We are facing issues with the Elasticsearch in the production environment where Elasticsearch stops responding intermittently and service needs to be restarted in-order to recover from this state.
Logs collected from Elasticsearch are as follows
When the issue occurs we start seeing following logs, after this all API calls fail
{ElasticsearchLogger} [o.e.a.a.i.s.TransportIndicesStatsAction] failed to execute [indices:monitor/stats] on node [JD-iowTKQR-o_5hEjJSNow]
{ElasticsearchLogger} org.elasticsearch.transport.ReceiveTimeoutTransportException: [GT-EVAULTIDX01][127.0.0.1:9201][indices:monitor/stats[n]] request_id [416253] timed out after [14847ms]
{ElasticsearchLogger} [o.e.c.InternalClusterInfoService] failed to retrieve stats for node [JD-iowTKQR-o_5hEjJSNow]
{ElasticsearchLogger} org.elasticsearch.transport.ReceiveTimeoutTransportException: [GT-EVAULTIDX01][127.0.0.1:9201][cluster:monitor/nodes/stats[n]] request_id [416252] timed out after [14847ms]

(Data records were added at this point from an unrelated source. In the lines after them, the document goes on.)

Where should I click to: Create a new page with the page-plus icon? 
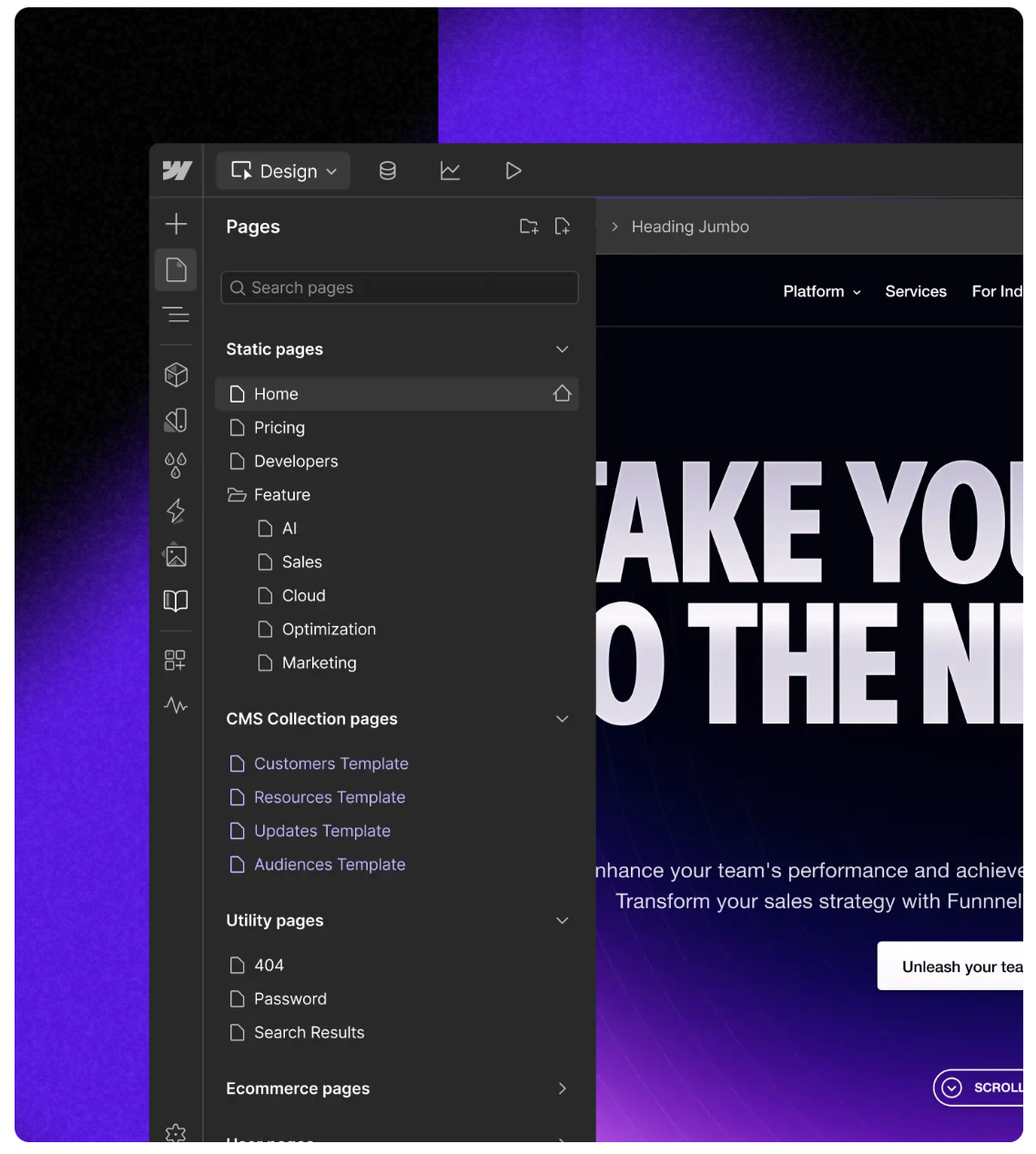tap(563, 226)
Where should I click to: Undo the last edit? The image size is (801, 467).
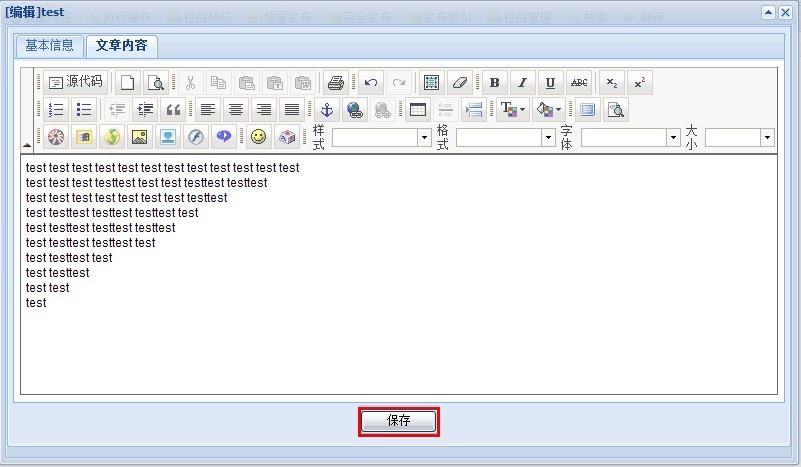pyautogui.click(x=370, y=83)
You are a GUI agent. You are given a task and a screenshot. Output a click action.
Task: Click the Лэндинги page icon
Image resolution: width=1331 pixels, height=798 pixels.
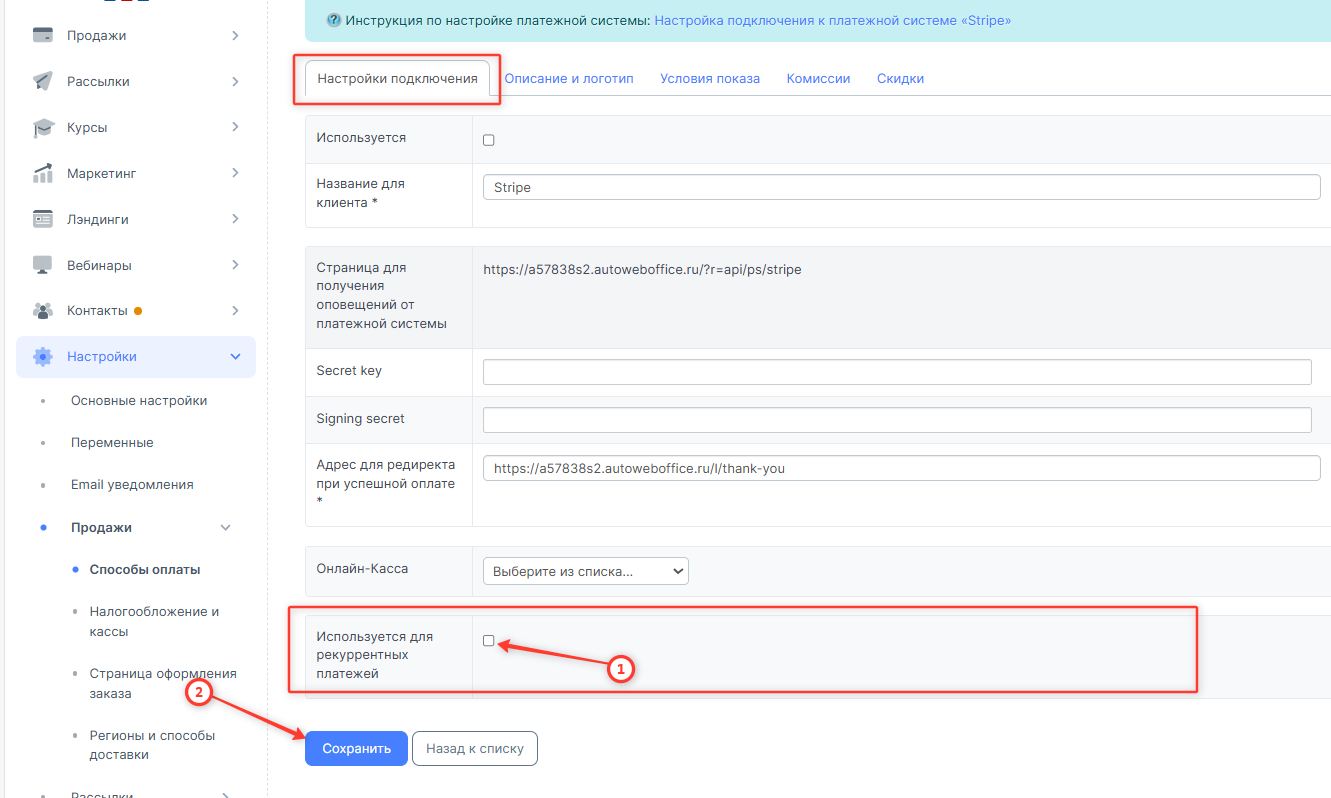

After this we saw some health check related failures
{ElasticsearchLogger} [o.e.m.f.FsHealthService] health check failed
{ElasticsearchLogger} java.lang.IllegalStateException: environment is not locked
{ElasticsearchLogger} at org.elasticsearch.env.NodeEnvironment.assertEnvIsLocked(NodeEnvironment.java:1106) ~[elasticsearch-7.16.3.jar:7.16.3]
{ElasticsearchLogger} at org.elasticsearch.env.NodeEnvironment.nodeDataPaths(NodeEnvironment.java:865) ~[elasticsearch-7.16.3.jar:7.16.3]
{ElasticsearchLogger} at org.elasticsearch.monitor.fs.FsHealthService$FsHealthMonitor.monitorFSHealth(FsHealthService.java:156) [elasticsearch-7.16.3.jar:7.16.3]
{ElasticsearchLogger} at org.elasticsearch.monitor.fs.FsHealthService$FsHealthMonitor.run(FsHealthService.java:144) [elasticsearch-7.16.3.jar:7.16.3]
{ElasticsearchLogger} at org.elasticsearch.threadpool.Scheduler$ReschedulingRunnable.doRun(Scheduler.java:214) [elasticsearch-7.16.3.jar:7.16.3]
{ElasticsearchLogger} at org.elasticsearch.common.util.concurrent.ThreadContext$ContextPreservingAbstractRunnable.doRun(ThreadContext.java:777) [elasticsearch-7.16.3.jar:7.16.3]
{ElasticsearchLogger} at org.elasticsearch.common.util.concurrent.AbstractRunnable.run(AbstractRunnable.java:26) [elasticsearch-7.16.3.jar:7.16.3]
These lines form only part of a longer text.